Directions for this task >> All lines from the entries below that contain the string "computer" should be copied out.

[Opening Data for analysis section]

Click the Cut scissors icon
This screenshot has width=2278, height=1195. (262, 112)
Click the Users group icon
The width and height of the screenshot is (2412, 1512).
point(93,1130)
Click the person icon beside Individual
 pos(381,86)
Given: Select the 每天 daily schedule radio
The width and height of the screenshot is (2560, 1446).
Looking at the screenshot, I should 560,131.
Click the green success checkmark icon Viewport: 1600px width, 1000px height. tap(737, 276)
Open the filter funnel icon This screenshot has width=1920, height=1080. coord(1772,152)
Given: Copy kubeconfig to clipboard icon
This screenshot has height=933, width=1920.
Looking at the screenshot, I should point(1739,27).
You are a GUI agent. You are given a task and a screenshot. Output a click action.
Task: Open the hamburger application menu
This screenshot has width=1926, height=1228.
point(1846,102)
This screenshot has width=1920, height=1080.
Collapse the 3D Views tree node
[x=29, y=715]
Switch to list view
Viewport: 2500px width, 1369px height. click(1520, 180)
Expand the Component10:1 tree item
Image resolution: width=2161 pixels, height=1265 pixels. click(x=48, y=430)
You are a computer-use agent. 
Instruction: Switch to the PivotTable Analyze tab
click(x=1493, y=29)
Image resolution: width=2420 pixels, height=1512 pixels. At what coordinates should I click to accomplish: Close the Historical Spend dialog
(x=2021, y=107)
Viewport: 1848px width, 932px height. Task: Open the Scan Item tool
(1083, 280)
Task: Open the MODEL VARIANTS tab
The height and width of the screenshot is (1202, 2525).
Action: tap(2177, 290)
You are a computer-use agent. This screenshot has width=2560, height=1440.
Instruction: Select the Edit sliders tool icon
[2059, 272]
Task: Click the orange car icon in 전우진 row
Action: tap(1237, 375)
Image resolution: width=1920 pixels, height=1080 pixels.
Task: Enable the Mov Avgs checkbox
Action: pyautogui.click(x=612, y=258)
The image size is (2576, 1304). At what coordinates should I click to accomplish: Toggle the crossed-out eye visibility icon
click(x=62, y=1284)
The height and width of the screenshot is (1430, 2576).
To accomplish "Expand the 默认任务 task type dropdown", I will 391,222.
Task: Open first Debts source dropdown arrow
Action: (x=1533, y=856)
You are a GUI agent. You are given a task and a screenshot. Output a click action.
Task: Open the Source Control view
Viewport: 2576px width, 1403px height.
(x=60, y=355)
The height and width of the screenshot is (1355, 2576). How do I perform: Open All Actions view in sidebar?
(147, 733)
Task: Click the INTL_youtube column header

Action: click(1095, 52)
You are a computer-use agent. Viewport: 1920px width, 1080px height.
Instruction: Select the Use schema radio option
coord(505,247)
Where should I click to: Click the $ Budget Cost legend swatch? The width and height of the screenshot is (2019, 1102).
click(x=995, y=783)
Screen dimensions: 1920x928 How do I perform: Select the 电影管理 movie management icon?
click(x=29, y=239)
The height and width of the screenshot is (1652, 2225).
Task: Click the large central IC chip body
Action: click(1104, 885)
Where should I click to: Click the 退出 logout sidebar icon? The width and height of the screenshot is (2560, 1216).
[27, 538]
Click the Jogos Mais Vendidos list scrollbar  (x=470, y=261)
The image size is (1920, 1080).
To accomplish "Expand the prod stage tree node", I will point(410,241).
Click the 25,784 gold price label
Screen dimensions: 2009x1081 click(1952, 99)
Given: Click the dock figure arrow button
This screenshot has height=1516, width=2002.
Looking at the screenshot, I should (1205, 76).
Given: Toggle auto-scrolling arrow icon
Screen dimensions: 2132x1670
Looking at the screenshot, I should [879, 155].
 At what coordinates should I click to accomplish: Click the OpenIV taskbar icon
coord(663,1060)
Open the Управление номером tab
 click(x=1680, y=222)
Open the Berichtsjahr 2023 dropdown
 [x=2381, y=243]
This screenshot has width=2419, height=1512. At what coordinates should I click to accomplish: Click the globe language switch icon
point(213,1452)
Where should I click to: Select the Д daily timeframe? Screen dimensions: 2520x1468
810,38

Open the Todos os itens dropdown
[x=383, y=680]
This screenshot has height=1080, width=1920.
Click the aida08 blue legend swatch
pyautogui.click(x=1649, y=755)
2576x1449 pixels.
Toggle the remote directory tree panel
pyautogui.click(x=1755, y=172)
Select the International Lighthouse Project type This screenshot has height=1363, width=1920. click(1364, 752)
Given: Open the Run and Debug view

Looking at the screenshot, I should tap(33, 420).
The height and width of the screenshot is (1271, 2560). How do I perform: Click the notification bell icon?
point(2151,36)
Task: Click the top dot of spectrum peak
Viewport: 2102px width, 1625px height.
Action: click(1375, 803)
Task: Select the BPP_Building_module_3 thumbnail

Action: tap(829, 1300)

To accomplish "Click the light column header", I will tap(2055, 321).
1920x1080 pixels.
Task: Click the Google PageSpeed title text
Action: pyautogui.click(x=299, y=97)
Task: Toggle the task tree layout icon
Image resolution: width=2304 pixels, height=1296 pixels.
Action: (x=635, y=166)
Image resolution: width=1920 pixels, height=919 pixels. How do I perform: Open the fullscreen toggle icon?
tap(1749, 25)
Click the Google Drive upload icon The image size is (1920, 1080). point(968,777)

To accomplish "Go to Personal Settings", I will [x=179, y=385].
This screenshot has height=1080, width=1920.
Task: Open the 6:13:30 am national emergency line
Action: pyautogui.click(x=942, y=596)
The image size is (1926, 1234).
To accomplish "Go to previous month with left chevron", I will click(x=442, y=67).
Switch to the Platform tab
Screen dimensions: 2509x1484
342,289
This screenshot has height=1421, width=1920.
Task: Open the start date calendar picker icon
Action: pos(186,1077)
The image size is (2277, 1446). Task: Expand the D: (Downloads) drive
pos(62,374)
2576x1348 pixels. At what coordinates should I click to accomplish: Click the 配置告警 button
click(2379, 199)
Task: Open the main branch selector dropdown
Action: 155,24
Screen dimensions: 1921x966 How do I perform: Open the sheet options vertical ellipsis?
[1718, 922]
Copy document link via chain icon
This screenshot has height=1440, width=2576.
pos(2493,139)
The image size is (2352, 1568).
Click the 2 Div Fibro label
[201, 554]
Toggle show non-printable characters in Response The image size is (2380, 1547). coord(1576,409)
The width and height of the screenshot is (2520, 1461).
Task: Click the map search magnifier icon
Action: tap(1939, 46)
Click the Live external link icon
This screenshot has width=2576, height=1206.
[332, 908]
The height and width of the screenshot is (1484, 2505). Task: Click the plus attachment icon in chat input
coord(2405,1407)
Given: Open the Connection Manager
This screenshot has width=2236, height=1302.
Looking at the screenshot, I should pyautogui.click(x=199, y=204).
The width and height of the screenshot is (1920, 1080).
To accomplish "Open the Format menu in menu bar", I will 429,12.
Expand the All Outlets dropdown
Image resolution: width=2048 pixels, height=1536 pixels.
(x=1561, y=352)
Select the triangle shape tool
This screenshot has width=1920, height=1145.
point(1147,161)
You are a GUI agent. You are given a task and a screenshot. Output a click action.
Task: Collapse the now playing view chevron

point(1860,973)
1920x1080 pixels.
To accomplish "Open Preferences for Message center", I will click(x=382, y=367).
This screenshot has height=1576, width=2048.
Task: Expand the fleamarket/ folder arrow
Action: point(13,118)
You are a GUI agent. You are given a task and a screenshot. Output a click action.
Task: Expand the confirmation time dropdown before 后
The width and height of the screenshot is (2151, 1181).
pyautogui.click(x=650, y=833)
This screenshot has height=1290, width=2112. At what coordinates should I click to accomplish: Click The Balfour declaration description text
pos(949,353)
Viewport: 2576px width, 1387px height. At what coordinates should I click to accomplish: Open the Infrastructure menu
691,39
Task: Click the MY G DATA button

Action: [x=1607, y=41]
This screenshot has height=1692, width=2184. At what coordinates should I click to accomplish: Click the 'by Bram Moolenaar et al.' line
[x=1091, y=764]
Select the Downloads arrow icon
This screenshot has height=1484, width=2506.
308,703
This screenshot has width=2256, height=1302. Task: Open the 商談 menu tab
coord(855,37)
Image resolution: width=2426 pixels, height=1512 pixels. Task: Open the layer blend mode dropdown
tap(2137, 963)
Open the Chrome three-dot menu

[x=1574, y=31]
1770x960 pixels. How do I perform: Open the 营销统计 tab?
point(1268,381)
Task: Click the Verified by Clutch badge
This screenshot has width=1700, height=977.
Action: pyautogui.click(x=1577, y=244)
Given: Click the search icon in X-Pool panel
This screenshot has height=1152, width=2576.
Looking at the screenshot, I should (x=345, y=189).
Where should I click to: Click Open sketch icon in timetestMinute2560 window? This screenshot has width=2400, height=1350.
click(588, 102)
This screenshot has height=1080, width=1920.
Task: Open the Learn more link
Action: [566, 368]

[Closing Data for analysis section]

Written response >>
You are a computer-use agent. 
You are a computer-use agent. This screenshot has width=2560, height=1440.
You are a computer-use agent. Viewport: 1920px width, 1080px height.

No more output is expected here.